© JUNGE FREIHEIT Verlag GmbH & Co.  www.jungefreiheit.de    14/00 31. März 2000

 
LOCKERUNGSÜBUNGEN
Wertewandel
Karl Heinzen

Jugendliche, so eines der vielen unerklärlichen Ergebnisse der gerade veröffentlichten 13. Shell-Jugendstudie, "nehmen das Lebensziel Beruf ernst und ihre Aufgabe, sich dafür zu qualifizieren und vorzubereiten, sehr genau". Sie empfinden die Familie "als emotionalen Rückhalt, als Ort von Verläßlichkeit, Treue, Häuslichkeit und Partnerschaft". In ihrem Deutschlandbild sind sie zwar nicht anfällig für Hurra-Patriotismus, aber auch nicht für Minderwertigkeitskomplexe oder negative Abwertungen. Noch dazu muß festgestellt werden, "daß auf Deutschland die Bezeichnung multikulturelle Gesellschaft nur sehr eingeschränkt zutrifft".

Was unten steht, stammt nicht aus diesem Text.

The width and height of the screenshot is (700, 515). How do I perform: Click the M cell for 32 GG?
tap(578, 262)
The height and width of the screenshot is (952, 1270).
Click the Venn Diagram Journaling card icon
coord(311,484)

Die Ergebnisse dieser Studie stimmen in manchem Detail, vor allem aber in ihrem Tenor wehmütig. Die Hoffnung, die Gesellschaft dadurch verändern zu können, daß über Schulen, Universitäten und Medien ein hartnäckiger Druck auf die Heranwachsenden ausgeübt wird, gefälligst neue Werte als gültig hinzunehmen, hat sich nicht erfüllt. Das Projekt einer ganzen Generation ist damit gescheitert. Die Bequemlichkeit, lieber einen angeblich langen Marsch durch die Institutionen anzutreten, statt diese zu zerstören, hat sich gerächt. Es kann kein Trost sein, wenn einige Randfiguren der Revolte dabei sogar opportunistisch genug waren, um die Regierungsebene erreichen zu können. Rot-grün ist knapp zwei Jahrzehnte zu spät ans Ruder gekommen. Es langt vielleicht noch, um die eine oder andere vollendete Tatsache zu schaffen. Es ist aber viel zuviel Zeit vergangen, um sich in jene Ziele, die man einst zu haben vortäuschte, wenigstens noch einmal hineindenken zu können.

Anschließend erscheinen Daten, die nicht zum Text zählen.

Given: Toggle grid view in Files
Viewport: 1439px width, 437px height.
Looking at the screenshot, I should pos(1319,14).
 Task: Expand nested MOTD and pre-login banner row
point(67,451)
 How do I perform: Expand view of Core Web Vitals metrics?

Da es ihnen an Vorbildern mangelt, müssen sich die Jugendlichen heute ihre Welt alleine erklären. Sie haben es schwer, dem Bild, das man von ihnen zeichnet, nicht zu ähneln, doch gelingt es immer wieder sehr vielen von ihnen, hier erfolgreich zu sein. Ihre Ablehnung vorgefundener Einstellungsmuster treibt sie dazu, gerade dort Bewährtes zu vermuten, wo ihnen eigentlich ein Wandel nahegelegt wird. Klassische Institutionen der sozialen Kontrolle haben sich verabschiedet, ohne daß neue auf den Plan getreten wären. Die Individualisierung der Jugendlichen hat aber wider Erwarten nicht dazu geführt, daß sie leichter zu beeinflussen und zu lenken wären. Ihr eigenes Urteil ist selbst dort zu fürchten, wo Herzensangelegenheiten der Gesellschaft betroffen sind, zum Beispiel bezüglich der Europäischen Integration und der Zuwanderung.

Die Generation, die heute das Sagen hat, wird damit leben müssen, daß sie nur ein Intermezzo war und schon die nun heranwachsende ihr entfremdet ist. Ihr bleibt nur die Hoffnung, daß ihr wenigstens nicht vergolten wird, was sie den eigenen Eltern angetan hat. Darauf wird sie vertrauen dürfen. Auch für einen Generationenkonflikt ist die Zeit wohl abgelaufen.